**Instructions to follow:** Starting with the line that has "This screenshot has width=1568, height=746." and finishing with the line that has "964x814 pixels.", set down each line below exactly. Pictures are not copied.

**Data to process:**
────────

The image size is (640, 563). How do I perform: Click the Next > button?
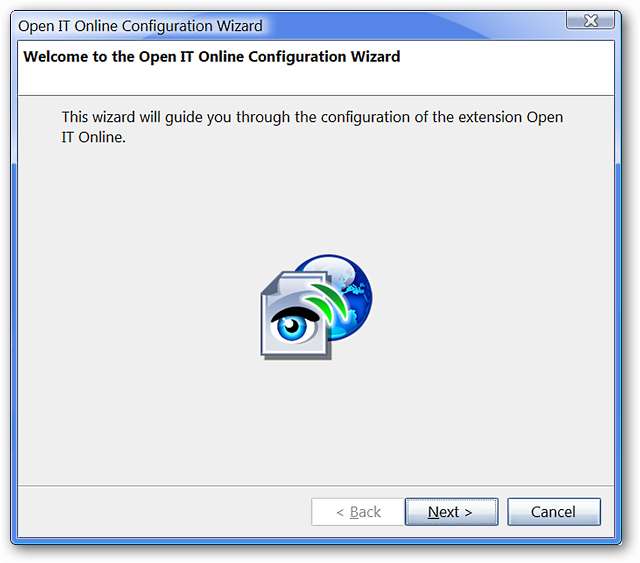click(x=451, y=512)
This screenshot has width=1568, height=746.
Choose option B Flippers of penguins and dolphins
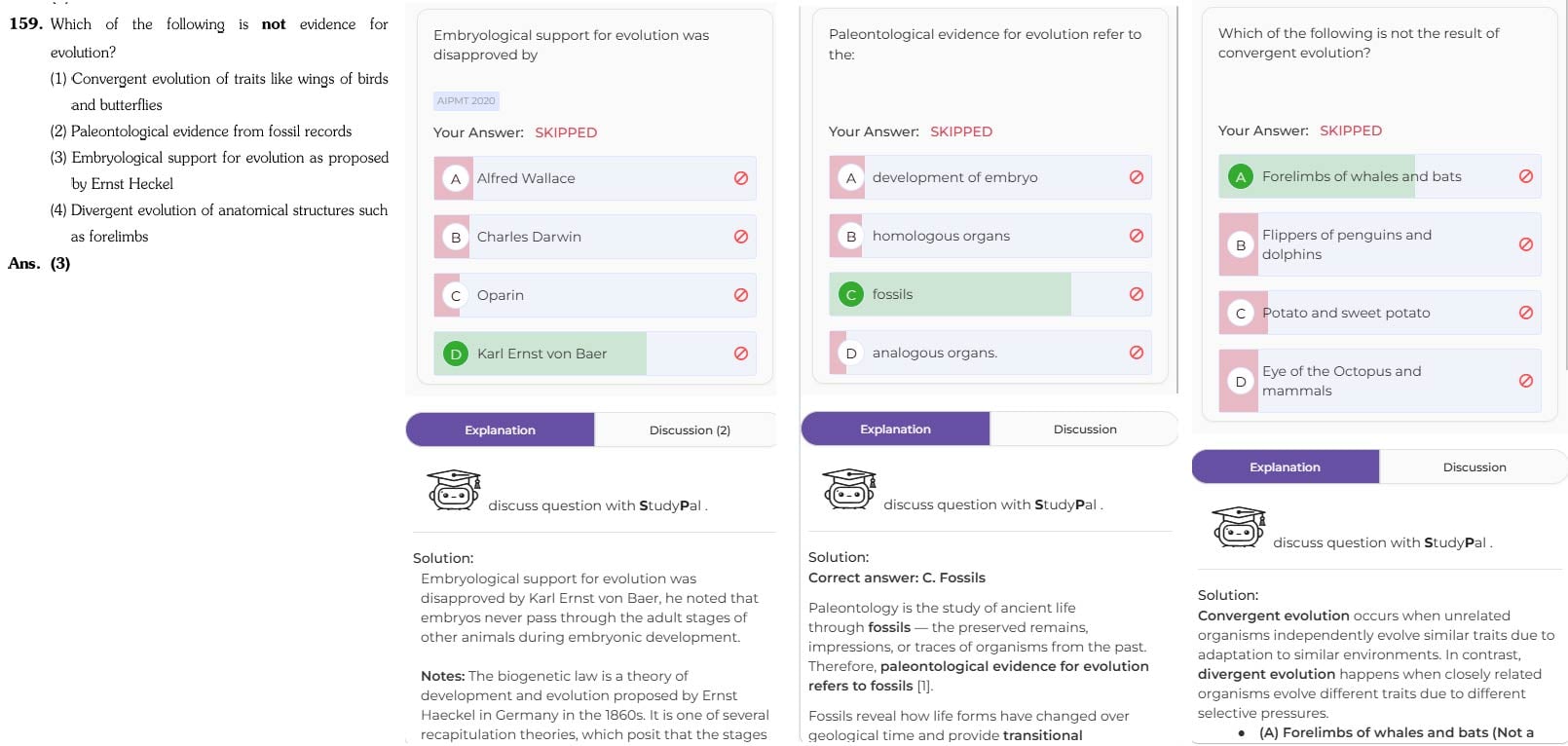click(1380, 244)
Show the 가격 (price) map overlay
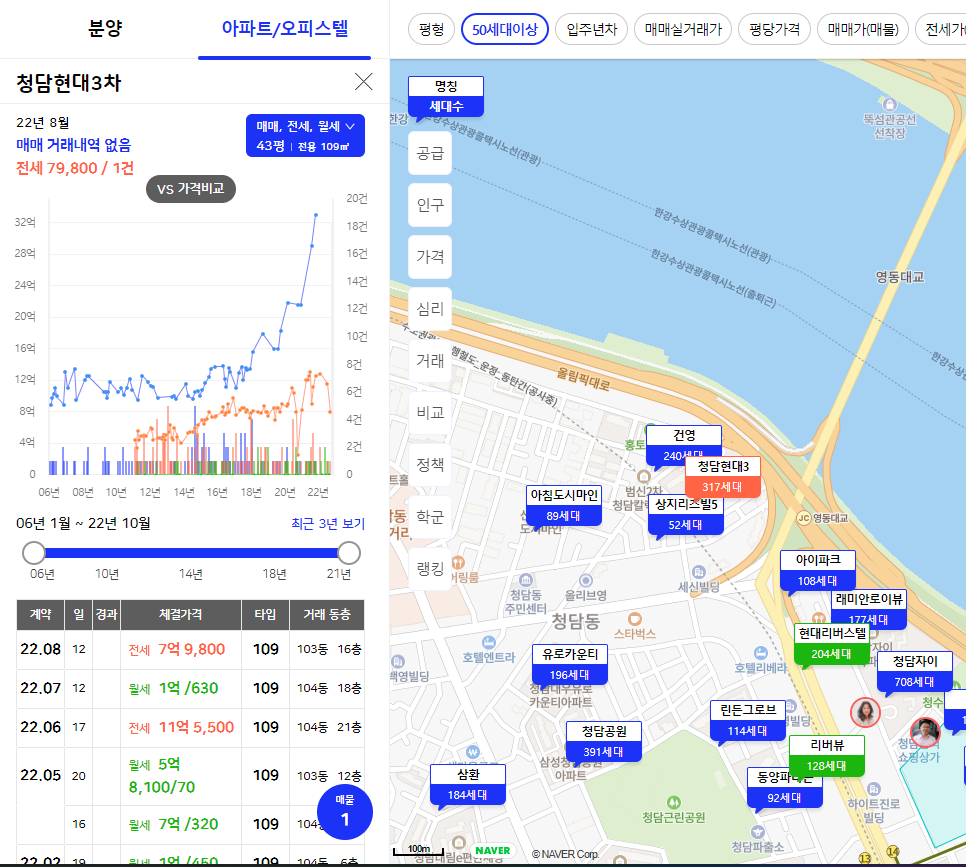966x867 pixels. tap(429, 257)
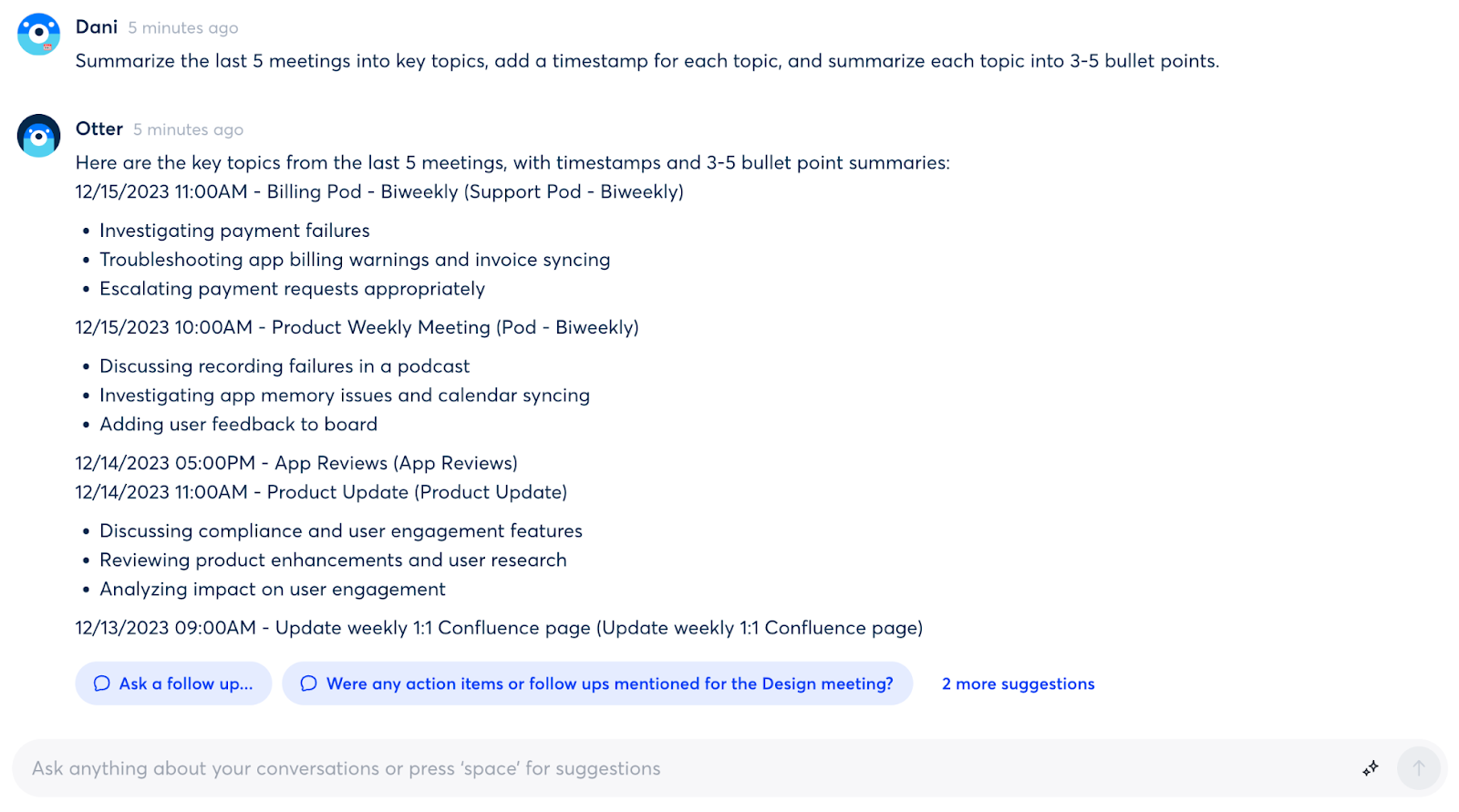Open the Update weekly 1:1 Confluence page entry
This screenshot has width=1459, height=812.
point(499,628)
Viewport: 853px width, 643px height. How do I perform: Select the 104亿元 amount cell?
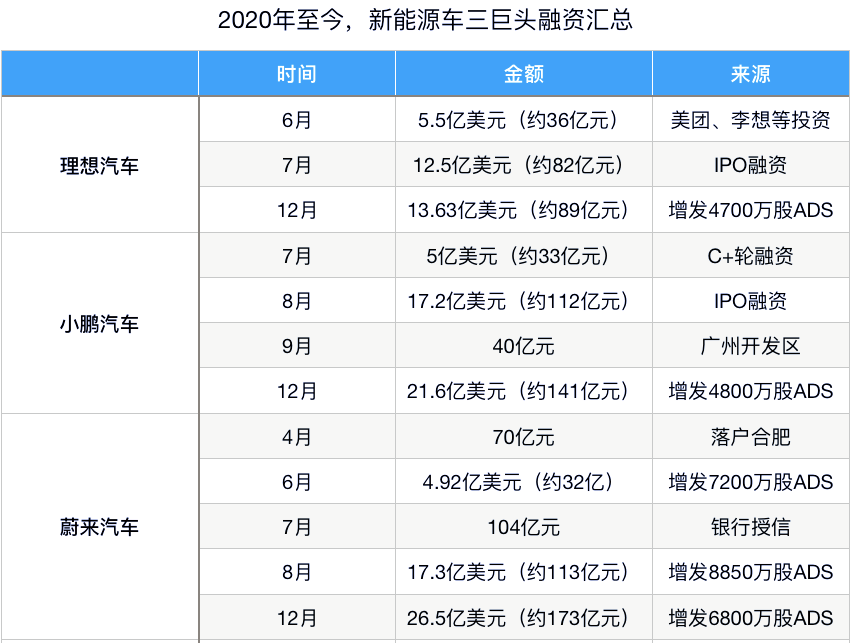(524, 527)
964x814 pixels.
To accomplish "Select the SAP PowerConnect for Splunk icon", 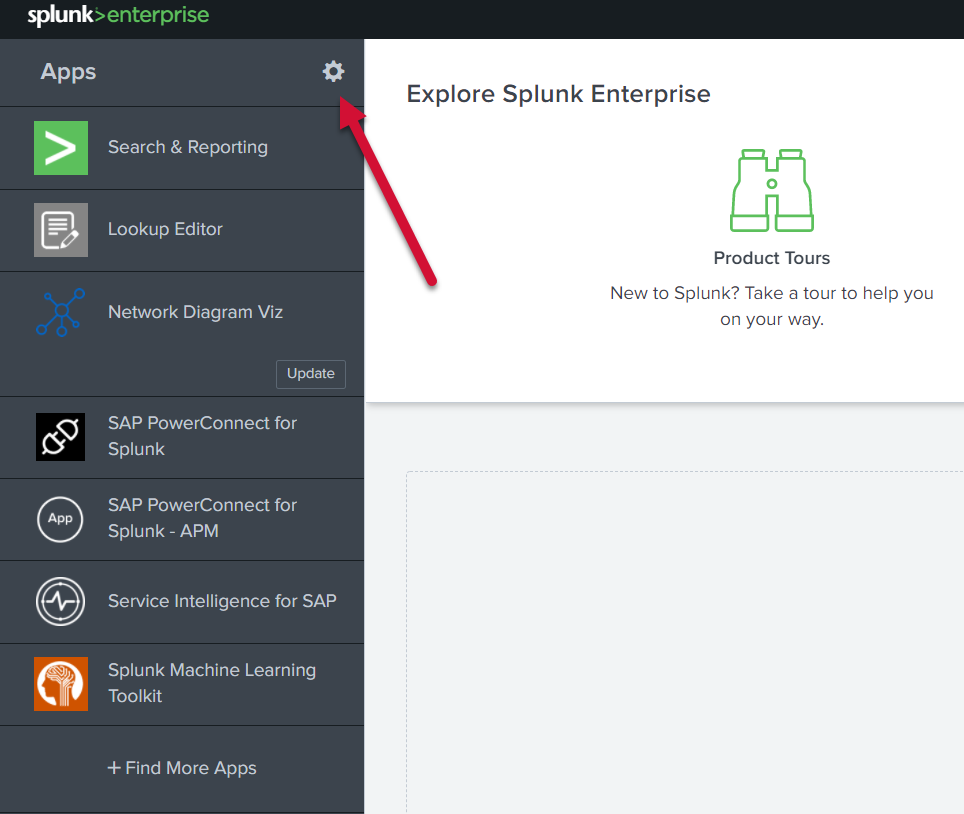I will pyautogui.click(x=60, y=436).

────────

**Your response:**
This screenshot has width=1568, height=746.
Choose option B Flippers of penguins and dolphins
click(1380, 244)
Show the 가격 (price) map overlay
966x867 pixels. tap(429, 257)
Open the Update weekly 1:1 Confluence page entry
This screenshot has width=1459, height=812.
point(499,628)
Viewport: 853px width, 643px height. How do I perform: Select the 104亿元 amount cell?
(524, 527)
964x814 pixels.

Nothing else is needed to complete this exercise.